## Exercise:
Output all entries verbatim, dropping pictures.

'''

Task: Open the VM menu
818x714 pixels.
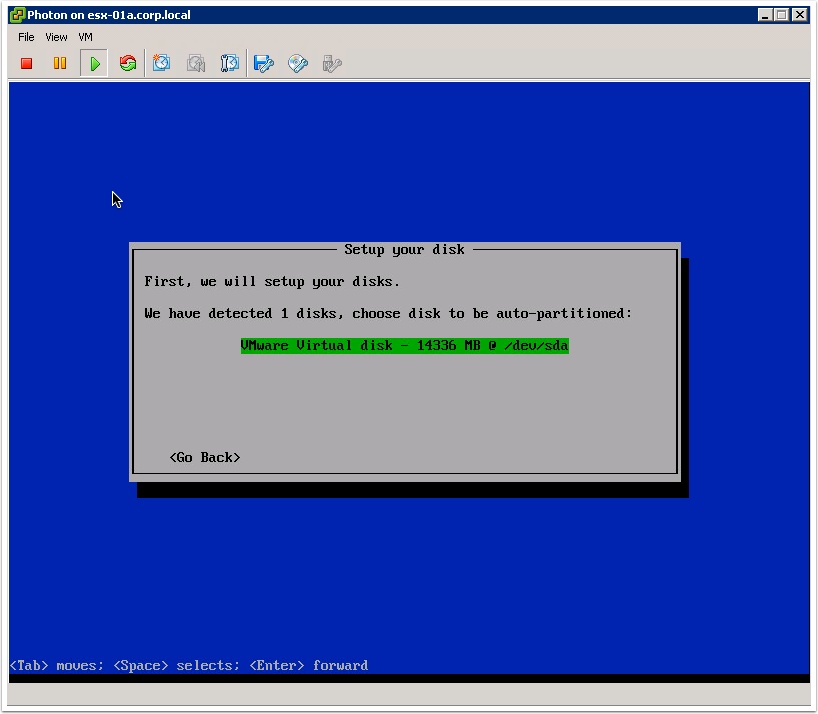Action: (86, 37)
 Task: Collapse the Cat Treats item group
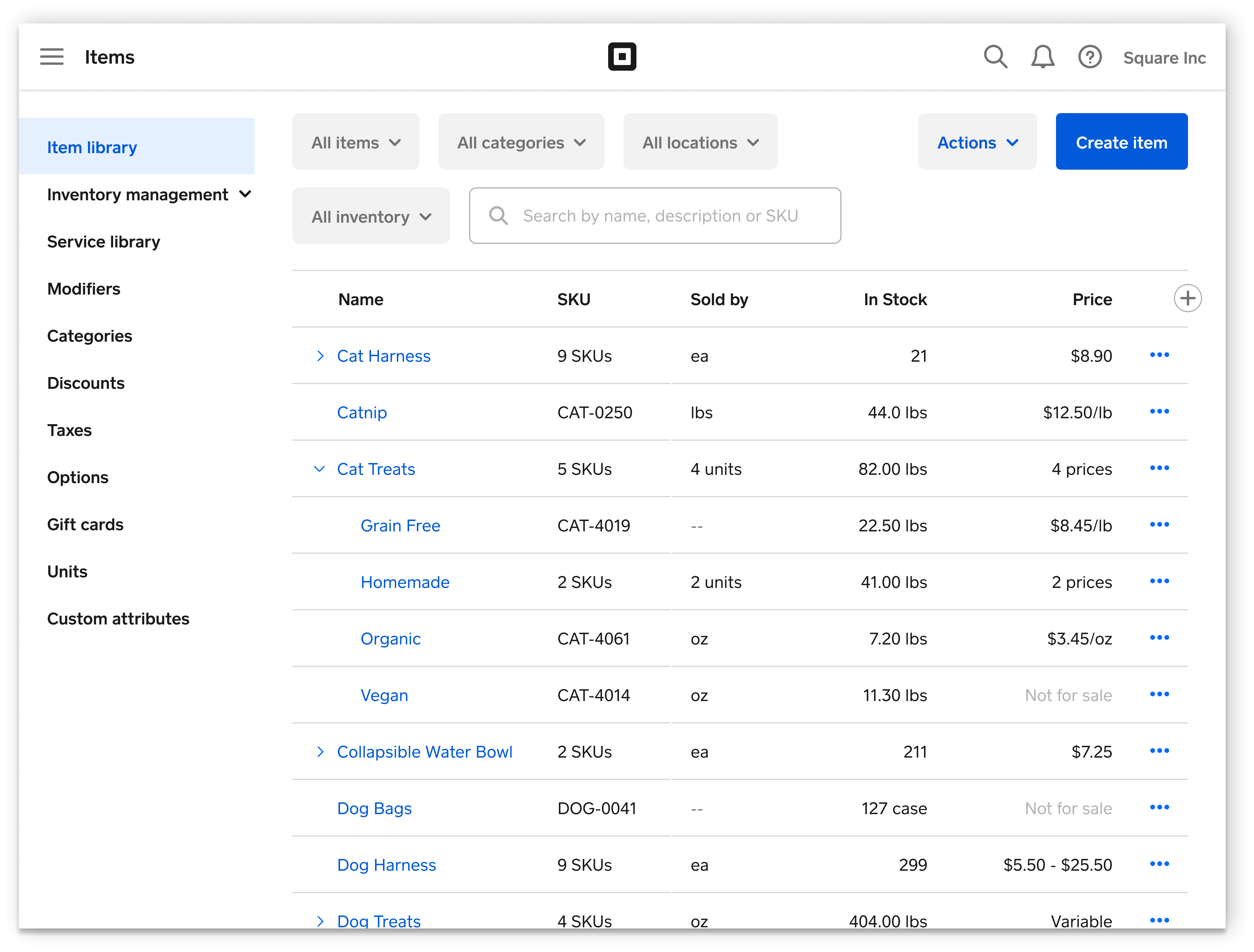tap(319, 468)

'''

## Result:
Task: Open the VM menu
818x714 pixels.
Action: (86, 37)
 Task: Collapse the Cat Treats item group
tap(319, 468)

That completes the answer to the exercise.